START Dataset entries

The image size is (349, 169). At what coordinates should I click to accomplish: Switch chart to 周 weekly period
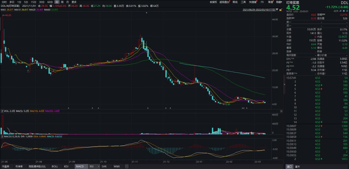pyautogui.click(x=62, y=2)
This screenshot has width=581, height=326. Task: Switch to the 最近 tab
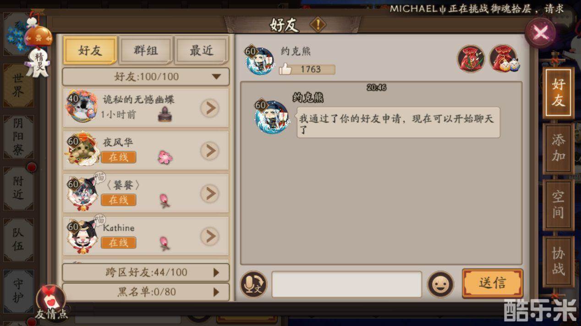click(x=202, y=51)
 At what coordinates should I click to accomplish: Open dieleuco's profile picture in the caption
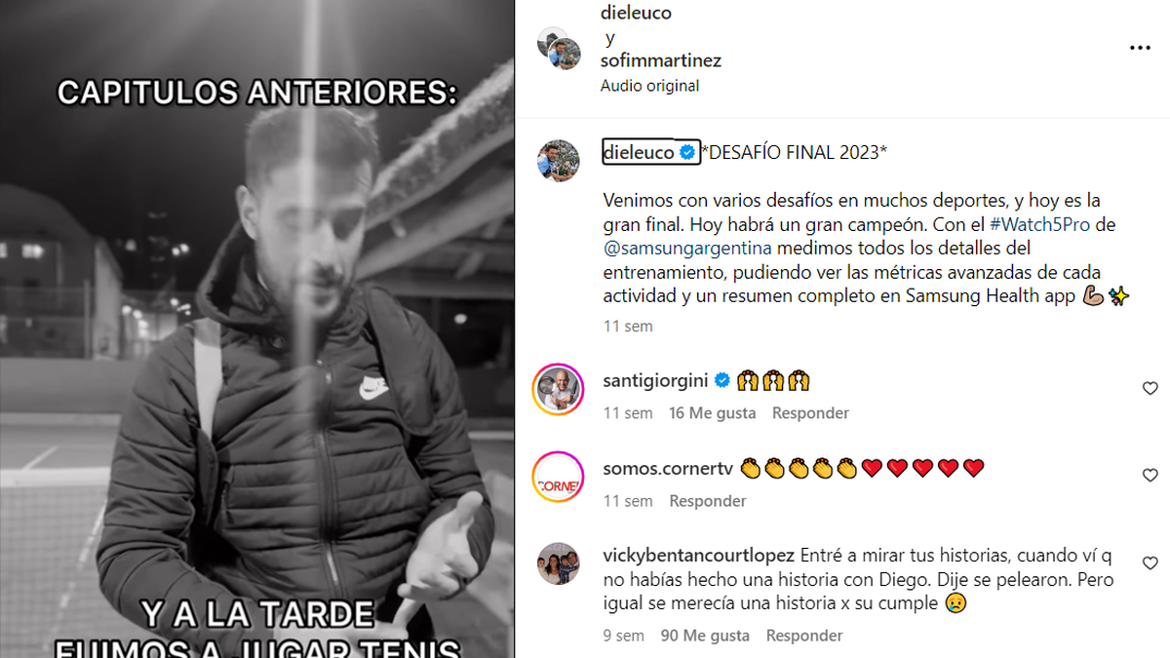[559, 161]
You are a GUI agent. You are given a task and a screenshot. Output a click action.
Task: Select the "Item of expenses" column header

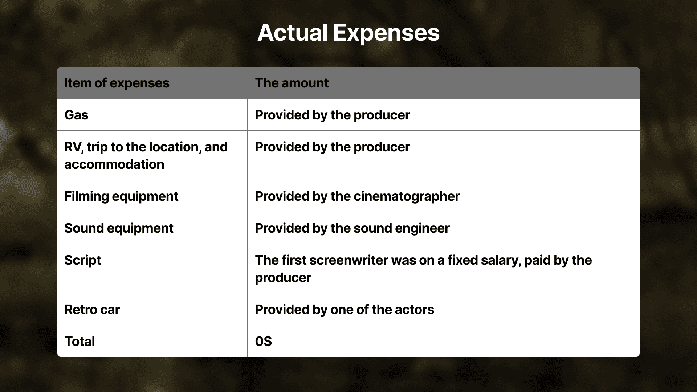(117, 83)
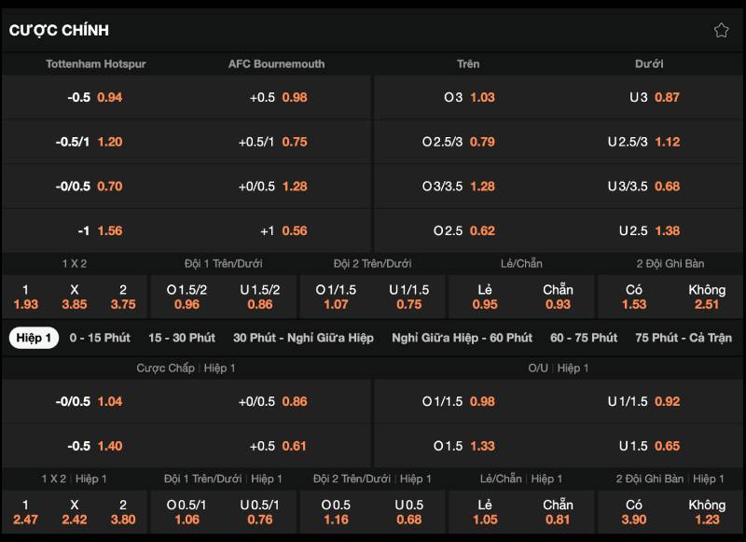The height and width of the screenshot is (542, 746).
Task: Select 30 Phút - Nghỉ Giữa Hiệp tab
Action: pos(303,338)
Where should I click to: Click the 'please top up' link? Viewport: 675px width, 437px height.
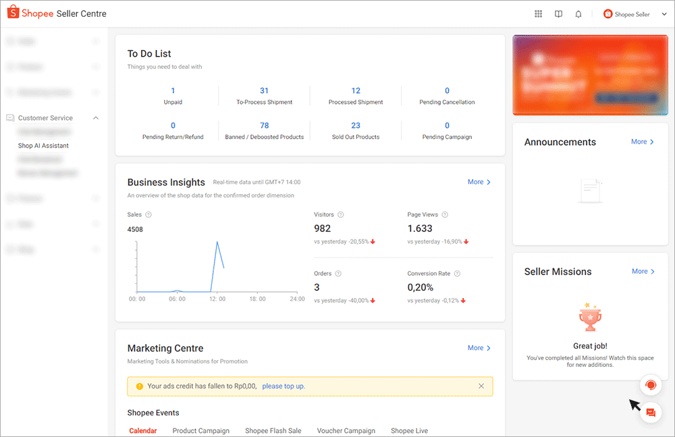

END Dataset entries

Each record is to be copied word for word, with no images carried over.

» Answer to the problem
The image size is (349, 169). At what coordinates should I click to accomplish: Switch chart to 周 weekly period
pyautogui.click(x=62, y=2)
This screenshot has width=581, height=326. Task: Switch to the 最近 tab
click(x=202, y=51)
 At what coordinates should I click to accomplish: Open dieleuco's profile picture in the caption
[559, 161]
You are a GUI agent. You are given a task and a screenshot. Output a click action.
Task: Select the "Item of expenses" column header

(117, 83)
The height and width of the screenshot is (542, 746).
Task: Select 30 Phút - Nghỉ Giữa Hiệp tab
Action: pos(303,338)
Where should I click to: Click the 'please top up' link? Viewport: 675px width, 437px height.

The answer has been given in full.